▸ WHAT IS EXPECTED:
Rewrite the entries below, starting at the line with "You are a computer-use agent." and continuing through the end of the entries. Replace "video tile" with "camera tile", keep everything else unchanged, and leave the pictures out of your answer.
|---|
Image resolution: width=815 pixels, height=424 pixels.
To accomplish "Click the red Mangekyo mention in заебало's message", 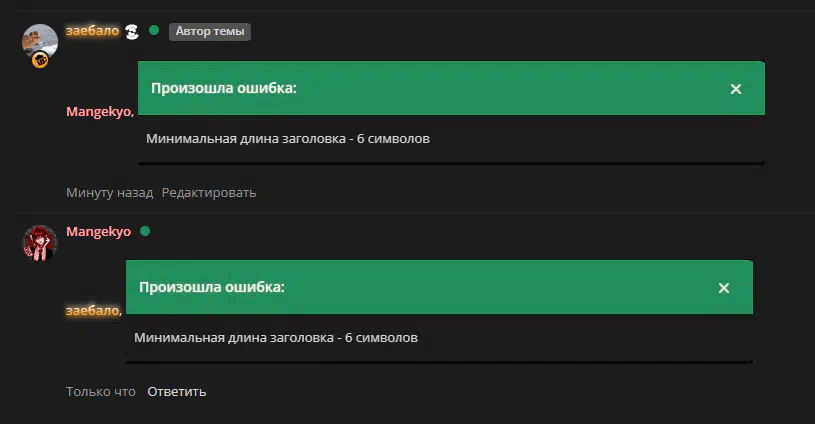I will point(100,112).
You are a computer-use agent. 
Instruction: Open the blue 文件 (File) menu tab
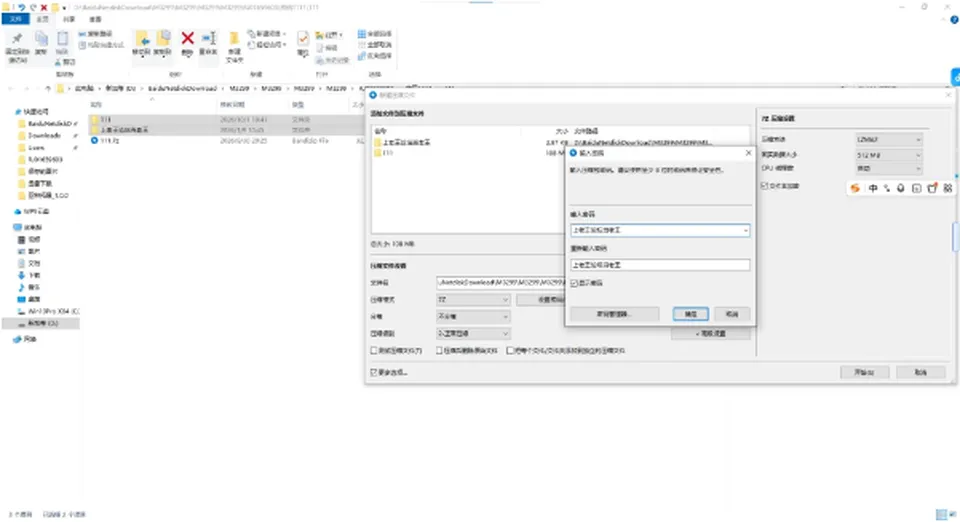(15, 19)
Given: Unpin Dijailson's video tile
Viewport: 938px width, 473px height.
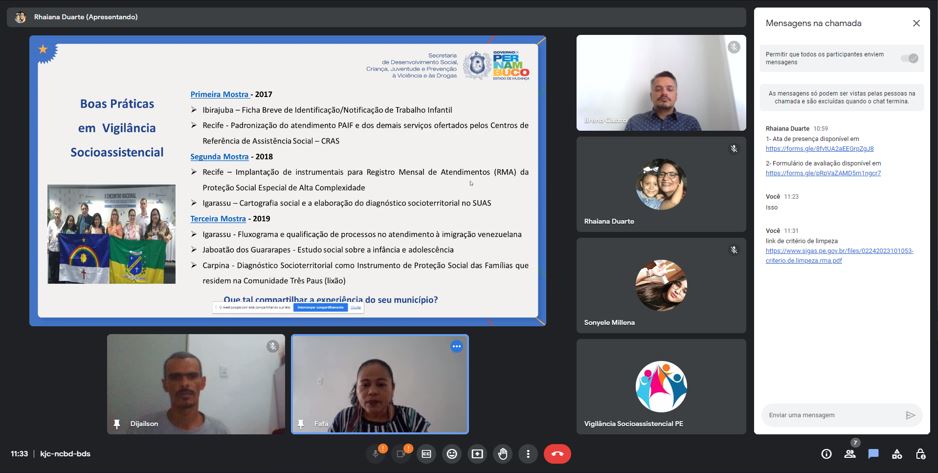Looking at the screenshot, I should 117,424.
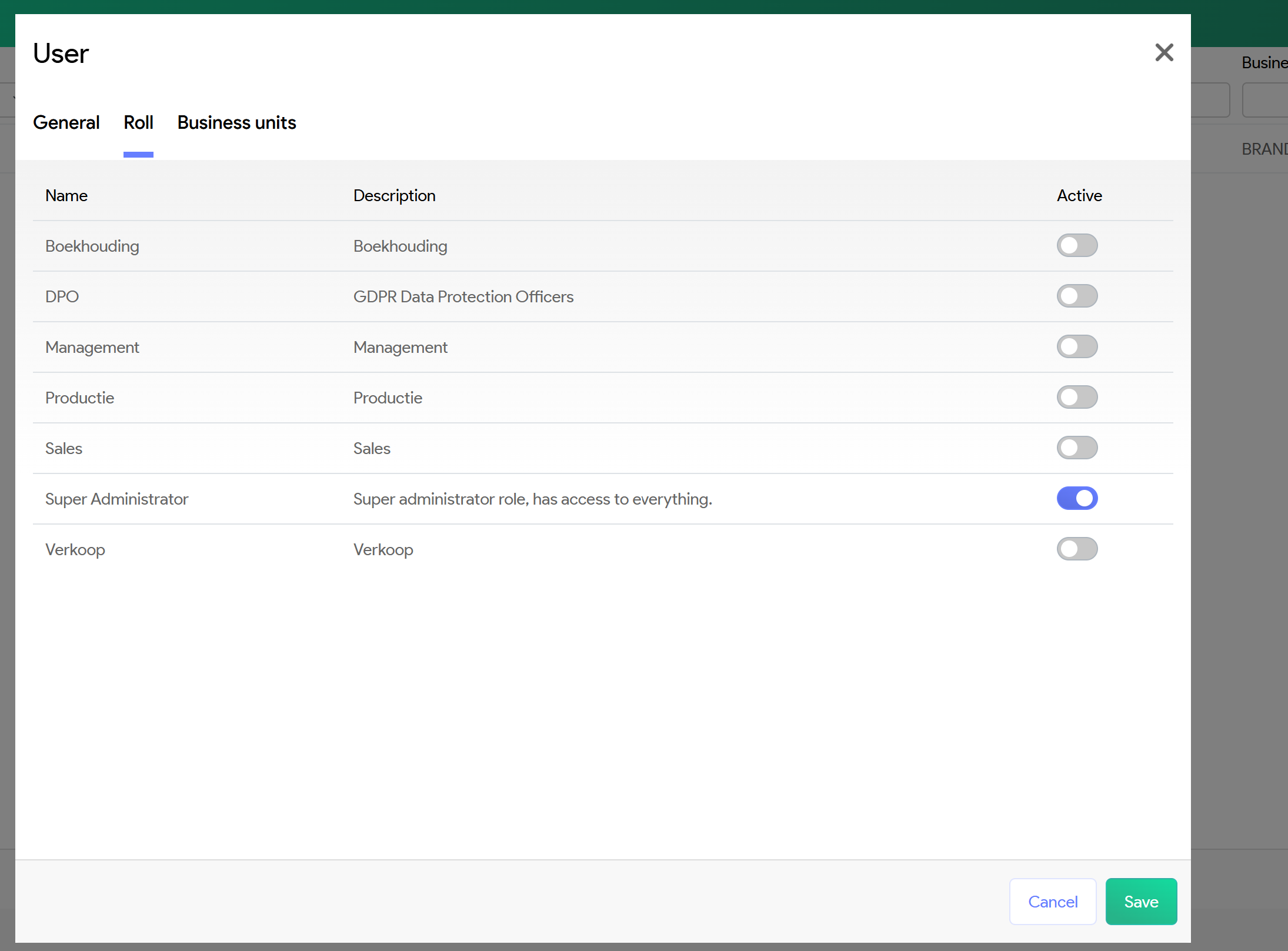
|---|
▸ THE RESULT:
You are a computer-use agent. 
Instruction: Open the blue 文件 (File) menu tab
(15, 19)
Given: Unpin Dijailson's camera tile
Viewport: 938px width, 473px height.
Looking at the screenshot, I should 117,424.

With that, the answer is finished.